---
title: "Causal Conditional Distance Correlation"
author: "Eric W. Bridgeford"
date: "`r Sys.Date()`"
output: rmarkdown::html_vignette
vignette: >
%\VignetteIndexEntry{cb.detect.caus_cdcorr}
%\VignetteEngine{knitr::rmarkdown}
%\VignetteEncoding{UTF-8}
---
```{r setup, include = FALSE}
knitr::opts_chunk$set(
collapse = TRUE,
comment = "#>"
)
```
```{r, message=FALSE}
require(causalBatch)
require(ggplot2)
require(tidyr)
n = 200
```
To start, we will begin with a simulation example, similar to the ones we were working in for the simulations, which you can access from:
```{r, eval=FALSE}
vignette("cb.simulations", package="causalBatch")
```
Let's regenerate our working example data with some plotting code:
```{r}
# a function for plotting a scatter plot of the data
plot.sim <- function(Ys, Ts, Xs, title="",
xlabel="Covariate",
ylabel="Outcome (1st dimension)") {
data = data.frame(Y1=Ys[,1], Y2=Ys[,2],
Group=factor(Ts, levels=c(0, 1), ordered=TRUE),
Covariates=Xs)
data %>%
ggplot(aes(x=Covariates, y=Y1, color=Group)) +
geom_point() +
labs(title=title, x=xlabel, y=ylabel) +
scale_x_continuous(limits = c(-1, 1)) +
scale_color_manual(values=c(`0`="#bb0000", `1`="#0000bb"),
name="Group/Batch") +
theme_bw()
}
```
Next, we will generate a simulation:
```{r, fig.width=5, fig.height=3}
sim = cb.sims.sim_sigmoid(n=n, eff_sz=1, unbalancedness=1.5)
plot.sim(sim$Ys, sim$Ts, sim$Xs, title="Sigmoidal Simulation")
```
Despite the fact that the covariate distributions for each group/batch do not overlap perfectly (note that `unbalancedness` is not $1$), it looks like the two batches still appear to be slightly different. We can test this using the causal conditional distance correlation, like so:
```{r}
result <- cb.detect.caus_cdcorr(sim$Ys, sim$Ts, sim$Xs, R=100)
```
Here, we set the number of null replicates `R` to $100$ to make the simulation run faster, but in practice you should typically use at least $1000$ null replicates. To make this faster, we would suggest setting `num.threads` to be close to the maximum number of cores available on your machine.
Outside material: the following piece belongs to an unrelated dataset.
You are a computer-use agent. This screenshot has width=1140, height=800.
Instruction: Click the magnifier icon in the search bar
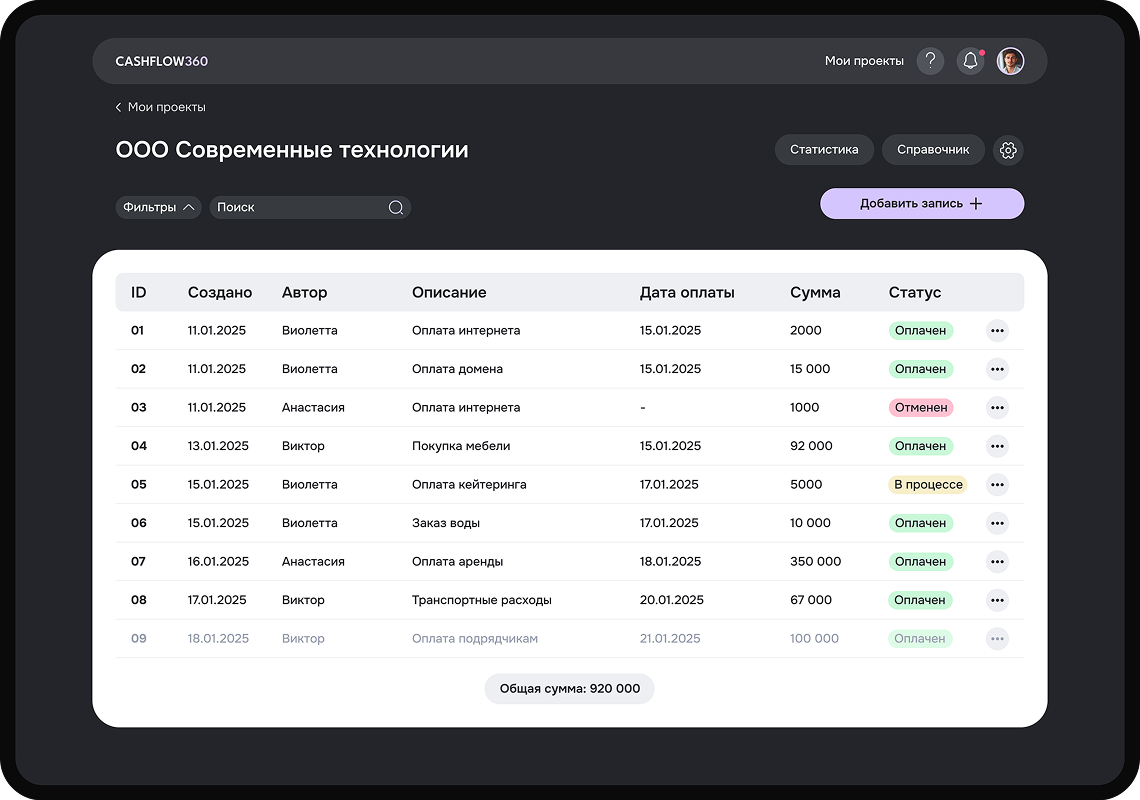[x=395, y=207]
You can identify the number of cores available on your machine using `parallel::detectCores()`.
With the $\alpha$ of the test at $0.05$, we see that the $p$-value is:
```{r}
print(sprintf("p-value: %.4f", result$Test$p.value))
```
Since the $p$-value is $< \alpha$, we reject the null hypothesis in favor of the alternative; that is, that the group/batch causes a difference in the outcome variable.
We could optionally have pre-computed a distance matrix for the outcomes, like so:
```{r}
# compute distance matrix for outcomes
DY = dist(sim$Ys)
```
In your use-cases, you could substitute this distance function for any distance function of your choosing, and pass a distance matrix directly to the detection algorithm, by specifying that `distance=TRUE`:
```{r}
result <- cb.detect.caus_cdcorr(DY, sim$Ts, sim$Xs, distance=TRUE, R=100)
```